La dissolution de l’Union soviétique a entraîné un bouleversement presque total. Aujourd’hui, la Russie n’a plus que deux débouchés sur la mer Baltique : la région de Saint-Pétersbourg dans le golfe de Finlande et Kaliningrad. Toutes deux sont d’importantes bases navales. Les autres États riverains sont membres de l’OTAN et de l’UE.
Modifications des frontières
On ne sait pas exactement comment la Russie entendait modifier les frontières. En tout état de cause, le décret a disparu le 22 mai. Selon la presse, la Russie avait l’intention d’étendre ses eaux intérieures, c’est-à-dire de repousser sa frontière territoriale vers l’extérieur. Une différence importante entre les eaux intérieures et les mers territoriales est que dans ces dernières, les navires de guerre d’autres pays ont le droit de passage inoffensif, ce qui n’est pas le cas dans les eaux intérieures. La région de Saint-Pétersbourg et la région de Kaliningrad disposeraient ainsi d’une plus grande zone d’eaux intérieures où les navires de guerre étrangers ne pourraient pas opérer légalement. Ces deux zones sont d’une importance géopolitique capitale pour la Russie.
La modification des lignes de base dans les eaux étroites situées à l’extérieur de ces deux zones affecterait évidemment les États voisins, en l’occurrence la Finlande et la Lituanie. La Finlande et la Russie ont conclu un accord datant de l’ère soviétique (1965) sur la délimitation des frontières maritimes territoriales. La Lituanie et la Russie ont conclu un accord similaire en 1997, mais il n’est pas entré en vigueur. Il est clair que les modifications de frontières affectant des États voisins ne peuvent pas être proclamées unilatéralement, mais nécessitent des négociations. Ces négociations n’ont pas eu lieu et, pour l’instant, l’avance a été retirée.
Que voulait obtenir la Russie ? Le changement de frontière en lui-même serait bénéfique mais pas décisif.
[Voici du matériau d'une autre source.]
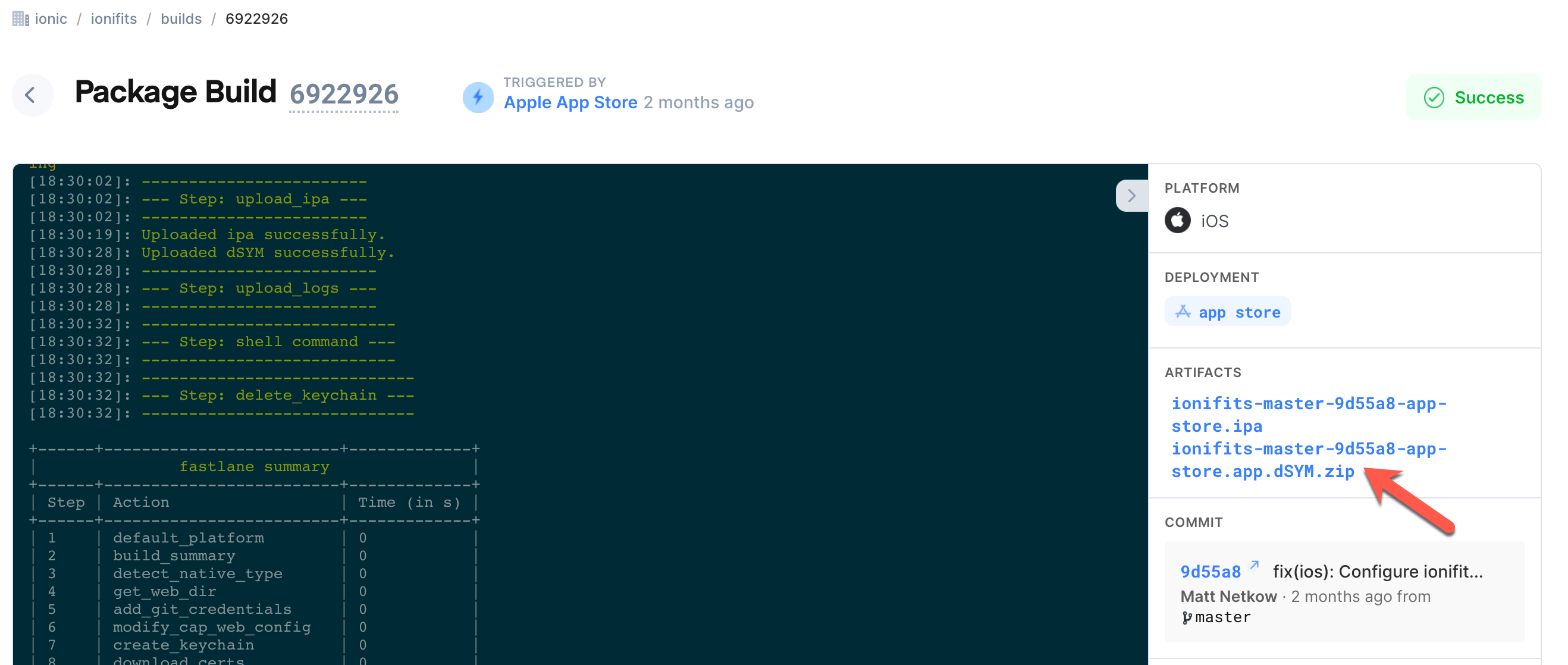This screenshot has width=1568, height=665.
Task: Open the ionifits breadcrumb link
Action: (x=114, y=19)
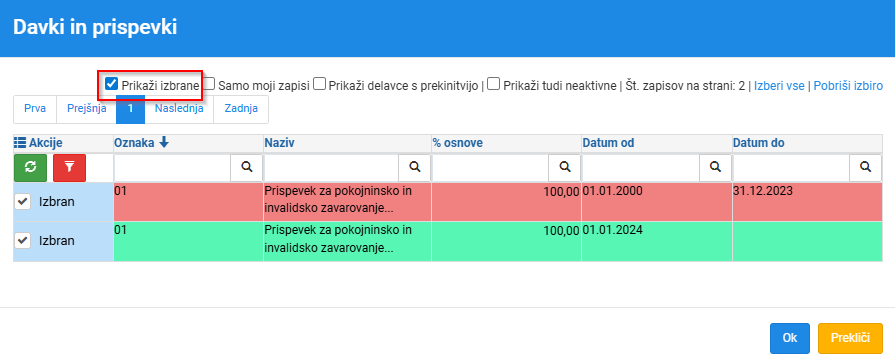This screenshot has width=895, height=364.
Task: Click the search icon in Oznaka filter
Action: click(247, 167)
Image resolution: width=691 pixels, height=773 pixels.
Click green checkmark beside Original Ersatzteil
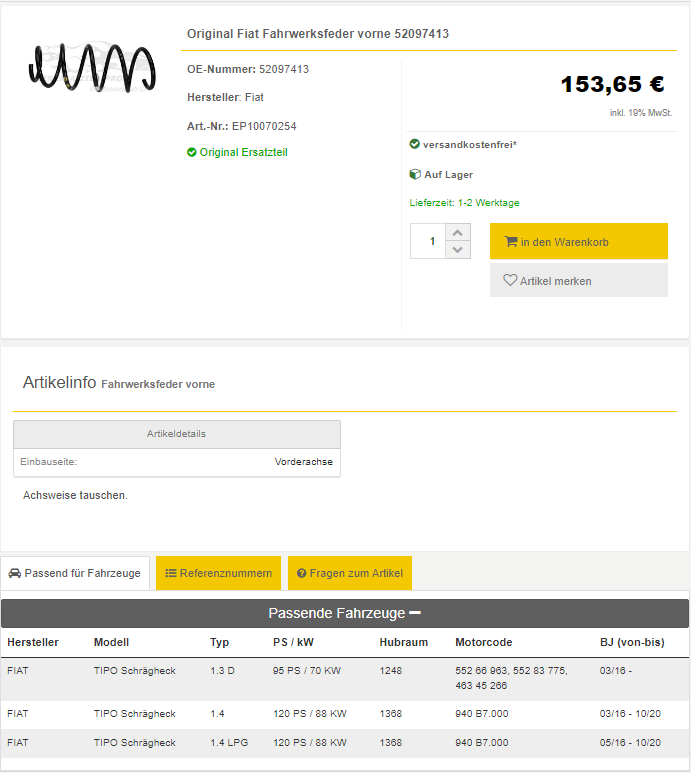(x=192, y=153)
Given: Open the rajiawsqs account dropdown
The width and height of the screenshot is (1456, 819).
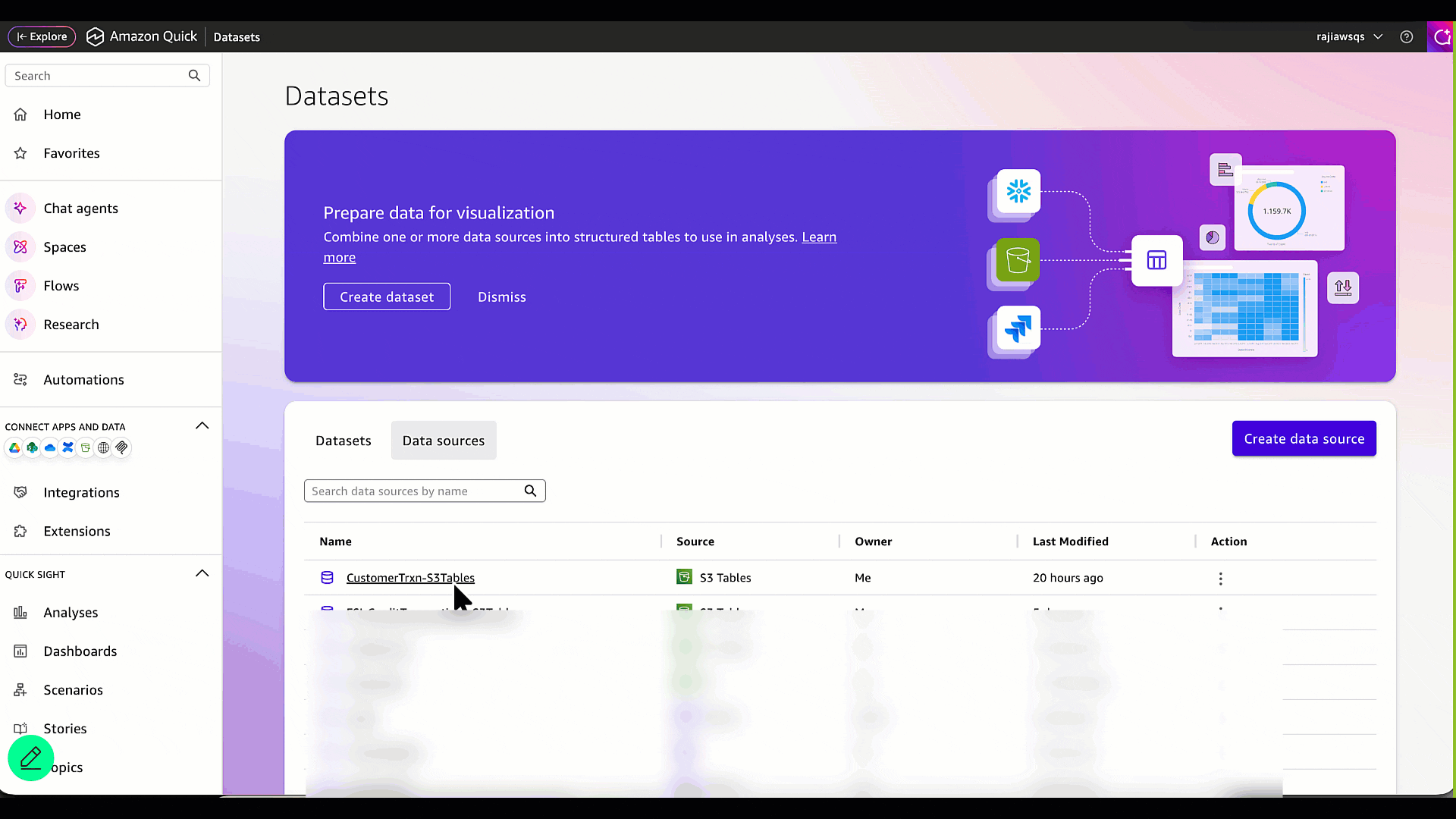Looking at the screenshot, I should pyautogui.click(x=1350, y=36).
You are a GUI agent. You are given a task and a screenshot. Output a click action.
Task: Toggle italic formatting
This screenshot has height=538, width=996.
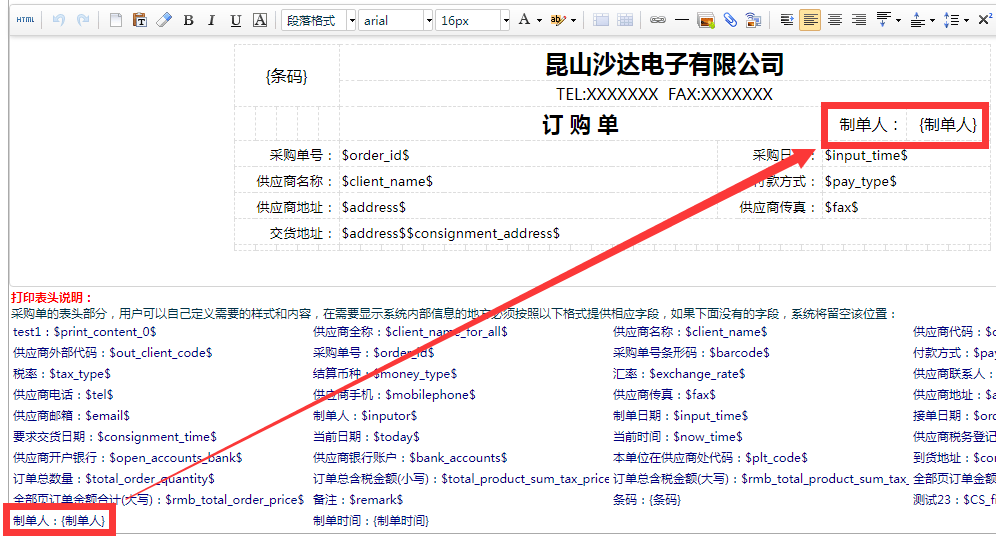click(211, 20)
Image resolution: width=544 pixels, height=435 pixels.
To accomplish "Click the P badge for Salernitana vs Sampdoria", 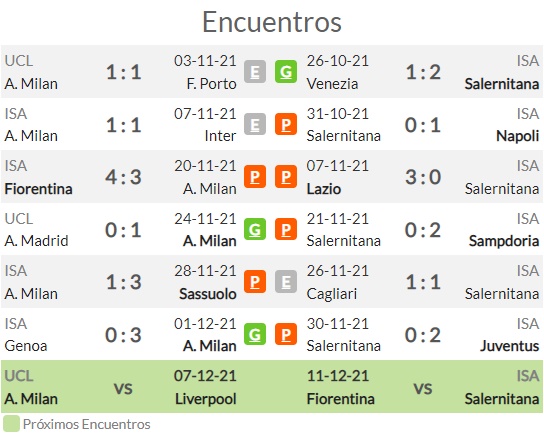I will pos(286,229).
Plus important encore, il est susceptible de créer de l’incertitude et, au mieux, des divisions au sein de l’UE et/ou de l’OTAN. Dans le « meilleur des cas », quelqu’un réagit de manière excessive, ce qui offrirait de nouvelles opportunités à la Russie. La Russie a également mis sur la table une carte sur laquelle elle peut revenir.
Les bouées de la rivière Narva
Les bouées de la rivière Narva étaient destinées à empêcher les navires de franchir accidentellement la frontière. À notre connaissance, aucune explication n’a été donnée quant à l’action de la Russie. Il est intéressant de noter que le personnel qui a levé les bouées était masqué.
L’incident pourrait être considéré dans le contexte de l’émission par la Russie d’un mandat d’arrêt contre le Premier ministre estonien Kaja Kallas le 13 février de cette année – pour un crime inconnu. Toutefois, ce mandat n’a aucun effet juridique.
Pris ensemble, ces deux événements suggèrent que la Russie ne perçoit pas l’Estonie comme un pays indépendant, mais comme une partie de la Russie. Ce qui correspond bien à la rhétorique russe.
Discussion
La mer Baltique est parfois qualifiée de « mer de l’OTAN ». C’est à la fois dangereux et inexact. Il est certain que l’OTAN devrait être en mesure de confiner la marine russe à Saint-Pétersbourg et Kaliningrad à la guerre – à moins qu’elle ne soit déjà sortie en mer pour, par exemple, prendre Gotland afin de créer une zone de protection au large des États baltes. L’objectif pourrait alors être d’empêcher l’OTAN d’envoyer des renforts. Mais aujourd’hui, la paix règne, même si elle est tendue, dans la région de la mer Baltique.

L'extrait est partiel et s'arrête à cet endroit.